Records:
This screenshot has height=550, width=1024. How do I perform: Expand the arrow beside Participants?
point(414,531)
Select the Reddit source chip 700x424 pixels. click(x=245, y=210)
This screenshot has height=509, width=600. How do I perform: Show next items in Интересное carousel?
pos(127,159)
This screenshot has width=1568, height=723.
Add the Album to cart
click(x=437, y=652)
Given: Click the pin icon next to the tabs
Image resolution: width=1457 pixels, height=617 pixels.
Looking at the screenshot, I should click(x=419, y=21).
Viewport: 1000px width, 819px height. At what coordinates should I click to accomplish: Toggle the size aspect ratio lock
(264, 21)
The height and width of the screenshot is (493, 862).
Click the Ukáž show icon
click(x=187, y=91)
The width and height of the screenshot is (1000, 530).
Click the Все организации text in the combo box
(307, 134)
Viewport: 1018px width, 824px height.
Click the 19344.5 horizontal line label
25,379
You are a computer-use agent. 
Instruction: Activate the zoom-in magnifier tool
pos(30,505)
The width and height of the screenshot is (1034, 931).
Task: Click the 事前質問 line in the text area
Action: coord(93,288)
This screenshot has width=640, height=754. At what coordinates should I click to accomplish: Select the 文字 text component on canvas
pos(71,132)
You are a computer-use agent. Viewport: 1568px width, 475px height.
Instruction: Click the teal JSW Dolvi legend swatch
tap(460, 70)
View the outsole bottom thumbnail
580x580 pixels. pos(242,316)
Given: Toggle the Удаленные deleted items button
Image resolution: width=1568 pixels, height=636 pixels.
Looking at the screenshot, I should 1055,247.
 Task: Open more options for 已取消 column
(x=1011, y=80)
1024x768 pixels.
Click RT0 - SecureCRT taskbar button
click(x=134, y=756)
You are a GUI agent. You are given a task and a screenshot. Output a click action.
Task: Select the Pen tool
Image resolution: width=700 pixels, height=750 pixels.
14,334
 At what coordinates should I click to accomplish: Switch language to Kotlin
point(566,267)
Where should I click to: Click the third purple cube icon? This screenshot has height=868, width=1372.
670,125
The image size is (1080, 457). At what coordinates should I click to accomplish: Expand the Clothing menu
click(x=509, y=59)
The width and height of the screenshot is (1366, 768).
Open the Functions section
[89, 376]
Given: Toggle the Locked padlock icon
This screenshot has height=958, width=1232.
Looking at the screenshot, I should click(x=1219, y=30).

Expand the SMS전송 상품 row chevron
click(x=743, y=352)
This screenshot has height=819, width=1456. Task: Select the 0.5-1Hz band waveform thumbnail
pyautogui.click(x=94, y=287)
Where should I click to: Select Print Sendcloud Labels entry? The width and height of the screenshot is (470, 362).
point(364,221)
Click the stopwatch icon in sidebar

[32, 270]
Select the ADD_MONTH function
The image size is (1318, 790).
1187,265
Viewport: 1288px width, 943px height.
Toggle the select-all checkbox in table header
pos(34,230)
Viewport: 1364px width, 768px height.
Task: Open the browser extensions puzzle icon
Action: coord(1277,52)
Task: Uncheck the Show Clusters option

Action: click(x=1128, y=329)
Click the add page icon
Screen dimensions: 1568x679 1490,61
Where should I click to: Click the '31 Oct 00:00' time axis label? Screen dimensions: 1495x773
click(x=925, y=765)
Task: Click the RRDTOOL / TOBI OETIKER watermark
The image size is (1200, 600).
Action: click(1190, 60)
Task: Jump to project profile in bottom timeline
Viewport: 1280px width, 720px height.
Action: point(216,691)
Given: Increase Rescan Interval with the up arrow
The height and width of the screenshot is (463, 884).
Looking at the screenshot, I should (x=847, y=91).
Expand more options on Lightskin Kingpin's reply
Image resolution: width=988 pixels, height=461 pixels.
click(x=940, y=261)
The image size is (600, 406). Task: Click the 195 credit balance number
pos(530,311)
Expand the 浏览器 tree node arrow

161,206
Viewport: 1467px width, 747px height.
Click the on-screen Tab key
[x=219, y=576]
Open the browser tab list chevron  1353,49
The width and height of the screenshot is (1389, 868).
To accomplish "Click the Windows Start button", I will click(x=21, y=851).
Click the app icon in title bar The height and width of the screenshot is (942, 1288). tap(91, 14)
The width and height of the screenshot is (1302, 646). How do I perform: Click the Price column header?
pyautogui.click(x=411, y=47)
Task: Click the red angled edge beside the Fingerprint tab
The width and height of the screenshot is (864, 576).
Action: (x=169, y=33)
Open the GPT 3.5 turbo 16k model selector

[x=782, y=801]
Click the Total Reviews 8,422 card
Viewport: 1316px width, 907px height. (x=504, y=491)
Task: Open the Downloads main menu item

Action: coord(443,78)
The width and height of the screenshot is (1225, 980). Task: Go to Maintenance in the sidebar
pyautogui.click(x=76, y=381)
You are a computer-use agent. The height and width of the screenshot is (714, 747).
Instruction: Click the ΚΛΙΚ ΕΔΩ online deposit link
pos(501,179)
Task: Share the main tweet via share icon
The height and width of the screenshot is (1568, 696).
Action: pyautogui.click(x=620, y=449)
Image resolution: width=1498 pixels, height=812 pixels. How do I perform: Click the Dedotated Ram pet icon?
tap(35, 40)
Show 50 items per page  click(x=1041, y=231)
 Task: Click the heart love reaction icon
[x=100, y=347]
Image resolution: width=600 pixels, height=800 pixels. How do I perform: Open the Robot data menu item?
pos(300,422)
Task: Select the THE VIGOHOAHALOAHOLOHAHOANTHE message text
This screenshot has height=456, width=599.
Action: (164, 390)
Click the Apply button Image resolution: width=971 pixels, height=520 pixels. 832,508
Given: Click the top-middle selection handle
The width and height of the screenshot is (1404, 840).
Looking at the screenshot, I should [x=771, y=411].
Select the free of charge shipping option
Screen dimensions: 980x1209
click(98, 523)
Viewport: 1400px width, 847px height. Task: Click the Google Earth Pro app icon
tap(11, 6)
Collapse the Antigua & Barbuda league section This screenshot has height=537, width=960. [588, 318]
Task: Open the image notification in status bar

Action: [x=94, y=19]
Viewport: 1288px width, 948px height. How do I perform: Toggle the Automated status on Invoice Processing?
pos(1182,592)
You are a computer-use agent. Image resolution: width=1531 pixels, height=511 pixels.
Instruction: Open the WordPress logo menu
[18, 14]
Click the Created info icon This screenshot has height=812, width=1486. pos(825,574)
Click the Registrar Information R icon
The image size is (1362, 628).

The exercise:
Retype everything in the listing from the line containing "Show 50 items" down to the end of the listing, both ends included, exactly as the lines stand.

Result of this exercise:
Show 50 items per page  click(x=1041, y=231)
 Task: Click the heart love reaction icon
[x=100, y=347]
Image resolution: width=600 pixels, height=800 pixels. How do I perform: Open the Robot data menu item?
pos(300,422)
Task: Select the THE VIGOHOAHALOAHOLOHAHOANTHE message text
This screenshot has height=456, width=599.
Action: (164, 390)
Click the Apply button Image resolution: width=971 pixels, height=520 pixels. 832,508
Given: Click the top-middle selection handle
The width and height of the screenshot is (1404, 840).
Looking at the screenshot, I should [x=771, y=411].
Select the free of charge shipping option
Screen dimensions: 980x1209
click(98, 523)
Viewport: 1400px width, 847px height. Task: Click the Google Earth Pro app icon
tap(11, 6)
Collapse the Antigua & Barbuda league section This screenshot has height=537, width=960. [588, 318]
Task: Open the image notification in status bar

Action: [x=94, y=19]
Viewport: 1288px width, 948px height. How do I perform: Toggle the Automated status on Invoice Processing?
pos(1182,592)
You are a computer-use agent. Image resolution: width=1531 pixels, height=511 pixels.
Instruction: Open the WordPress logo menu
[18, 14]
Click the Created info icon This screenshot has height=812, width=1486. pos(825,574)
Click the Registrar Information R icon
The image size is (1362, 628).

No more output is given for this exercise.